Hij stroopte de mouwen van zijn witte overhemd op, en liet het kampnummer zien dat op zijn arm getatoeëerd stond. Dat is een van de vroegste herinneringen die schrijver Robert Vuijsje aan zijn oudoom Nathan heeft. 'Oom Nathan', zoals Vuijsje hem noemt, was de enige uit zijn familie die levend uit Auschwitz terugkeerde, en er ging geen dag voorbij dat hij niet over de oorlog praatte. Met het verstrijken van de tijd raakt onze samenleving, 75 jaar na de bevrijding, steeds meer ooggetuigen zoals hij kwijt. We spreken Vuijsje over wat dit verlies betekent, en de hardnekkigheid van antisemitisme.


In zijn Vrijheidscollege zegt Robert Vuijsje over het zien van de getatoeëerde nummers op de arm van zijn oudoom: 'Zoiets had ik nog nooit gezien.
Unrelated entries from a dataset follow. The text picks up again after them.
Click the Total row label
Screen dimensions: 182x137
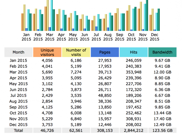[x=18, y=130]
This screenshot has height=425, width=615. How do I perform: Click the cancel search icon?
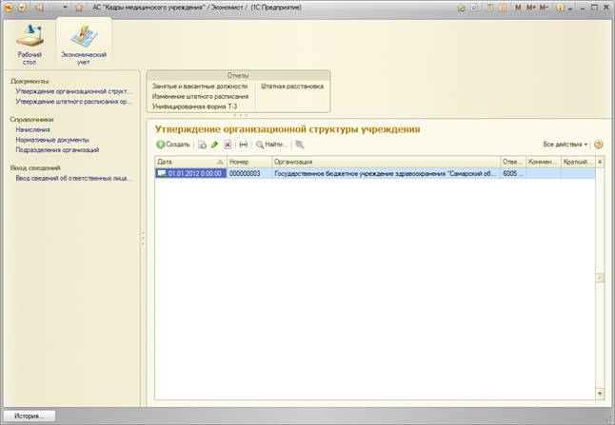[300, 145]
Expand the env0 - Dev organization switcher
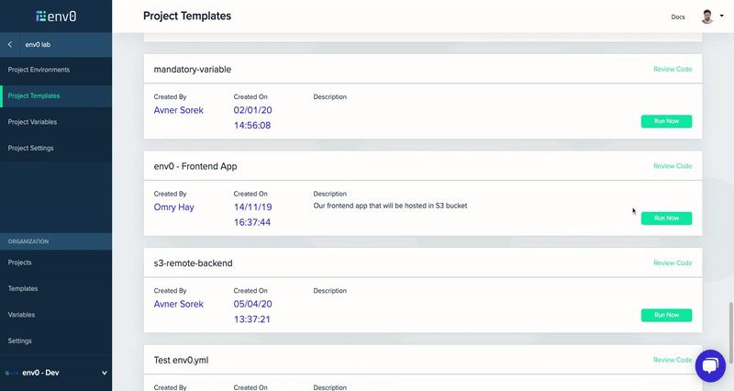 [x=104, y=373]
Ik snapte niet helemaal wat het betekende, maar ik begreep wel meteen: dit staat voor iets groots.' Vuijsje groeide op temidden van verhalen over de Tweede Wereldoorlog, rechtstreeks uit de mond van mensen die het zelf hadden meegemaakt, die de sporen letterlijk nog op hun lichaam droegen. Daardoor voelde hij van kinds af aan een grote nabijheid van wat hij ziet als het onmiskenbare ijkpunt van goed en kwaad van de vorige eeuw.

In de meeste families zie je twee varianten: mensen die nooit over de oorlog praten door het trauma, of mensen die nergens anders over praten door het trauma.
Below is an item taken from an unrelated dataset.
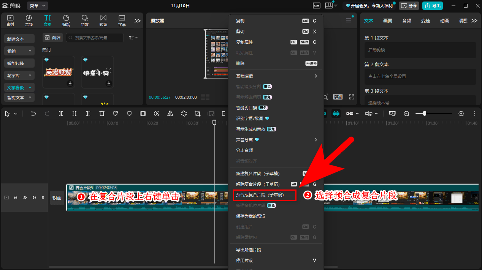Image resolution: width=482 pixels, height=270 pixels.
Task: Click the 新建文本 button
Action: pyautogui.click(x=19, y=39)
Maar in de ogen van een beschermd opgevoed Nederlands kind in de 21e eeuw lijken de verschrikkingen van de Tweede Wereldoorlog al gauw onbevattelijk en ver-van-het-bed. Als je nu opgroeit in dit welvarende land, lijkt het alsof oorlogen en gruwelijkheden zich alleen ver weg van ons afspelen. Aan de telefoon zegt Vuijsje (49): 'Als er al 75 jaar lang niks ernstigs gebeurd is, dan is het logisch dat mensen denken dat problemen zich niet in onze omgeving afspelen. We plaatsen het buiten onszelf. Alles wat met 1900 begint, voelt voor kinderen vandaag als een eeuwigheid geleden. Zoals voor mij alles in 1800 uit een ander tijdperk voelt. Toen ik opgroeide was het volkomen vanzelfsprekend dat iedereen een gevoel bij de oorlog had. Later realiseerde ik me dat dat kwam doordat er nog miljoenen Nederlanders rondliepen die het zelf hadden meegemaakt. Inmiddels zijn de meeste mensen overleden.' Nu zij zelf hun verhalen niet meer kunnen vertellen, is het aan de generatie na hen om het in leven te houden. Vuijsje nam het stokje over.
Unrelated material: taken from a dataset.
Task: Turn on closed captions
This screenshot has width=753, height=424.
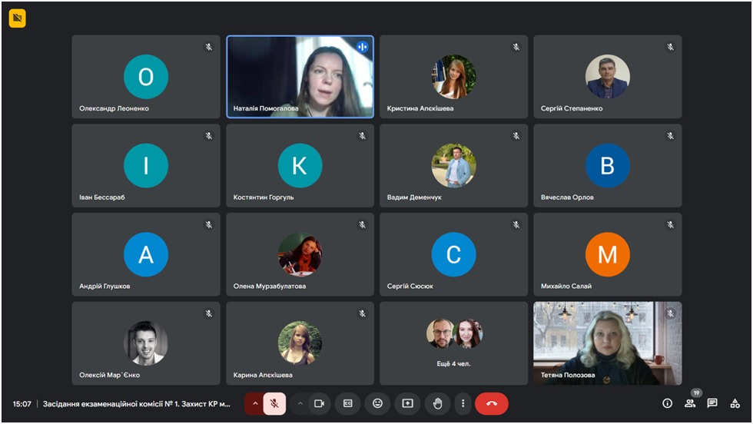Action: [x=348, y=403]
'Oom Nathan praatte over niks anders. Hij vertelde verhalen over hoe het in Nederland was in de oorlogsjaren, over zijn treinreis onderweg naar Auschwitz, en over hoe het in het kamp was. In Auschwitz had hij een geprivilegieerde positie, omdat hij trombone speelde in het orkest dat de Duitsers moest vermaken. Hij kreeg relatief veel eten zodat hij in leven kon blijven.' Dat heeft hem helpen overleven, maar het maakte de verschrikkingen er niet minder op. 'Hij zat nog steeds in een kamp, waar je om je heen mensen bij bosjes ziet doodgaan. En bij terugkomst in Nederland zag hij dat bijna iedereen die hij kende er niet meer was. In de bakkerszaak van zijn familie en de bijbehorende woning zaten nu andere mensen. Zijn bezit was verdwenen en hij moest opnieuw beginnen. Geen huis, geen geld, geen paspoort.'

Niet iedereen in de familie Vuijsje was zo spraakzaam over de oorlog. 'Mijn opa sprak er eigenlijk nooit over. Hij was zijn ouders, zijn lievelingsbroer, zijn zus en haar gezin, en bijna al zijn vrienden verloren, en dat had hem diep geraakt. Hij was weinig spraakzaam, zowel over de oorlog in het bijzonder, als in het algemeen.' Volgens Vuijsje zie je in de meeste families twee varianten: 'Mensen die nooit over de oorlog praten door het trauma, of mensen die nergens anders over praten door het trauma.'

Een weg in vernietigingskamp Auschwitz

Vuijsje's opa zat thuis in Amsterdam ondergedoken. Hij was met een niet-joodse vrouw getrouwd. 'Aan het begin van de oorlog besloten ze te scheiden, zodat mijn oma kon zeggen dat ze niet wist waar haar man was, als de Duitsers kwamen.' De oorlogsverhalen van de opa van Vuijsje waren van een heel andere orde dan die van zijn opa's broer, Nathan. Vuijsje: 'Iedere Nederlandse jood zal dit herkennen: in de familie is er een soort ranglijst van wie het het ergste had. Ischa Meijer noemt dat 'leedadel', wat een soort wedstrijdje is binnen de eigen groep. Oom Nathan had in Auschwitz gezeten, dus er is niets hoger dan dat. Mijn opa heeft in zijn eigen huis ondergedoken gezeten, en daarmee stond hij onderaan de ranglijst van het grote leed. Hij heeft in 'luxe' de oorlog meegemaakt.' Zijn opa had nog twee andere broers die de oorlog overleefden, die op het platteland ondergedoken waren. 'Zij stonden wat ontberingen betreft iets hoger op de lijst dan opa. Maar niets was te vergelijken met het lot van oom Nathan. Auschwitz torent boven alles uit.'

De verhalen van 'oom Nathan' maakten diepe indruk, en aan tafel had hij duidelijk het meeste recht van spreken. Maar ondanks de verschrikkingen waren zijn verhalen geen klaagzang of waarschuwing met het vingertje. 'Als er zoiets in je leven plaatsvindt, praat je daar de rest van je leven over. En oom Nathan had een soort triomfantelijk gevoel. Hij leek te zeggen: 'Ik leef nog wel, en Hitler niet. Ik heb gewonnen.' Hij vierde dat hij er nog was', zegt Vuijsje.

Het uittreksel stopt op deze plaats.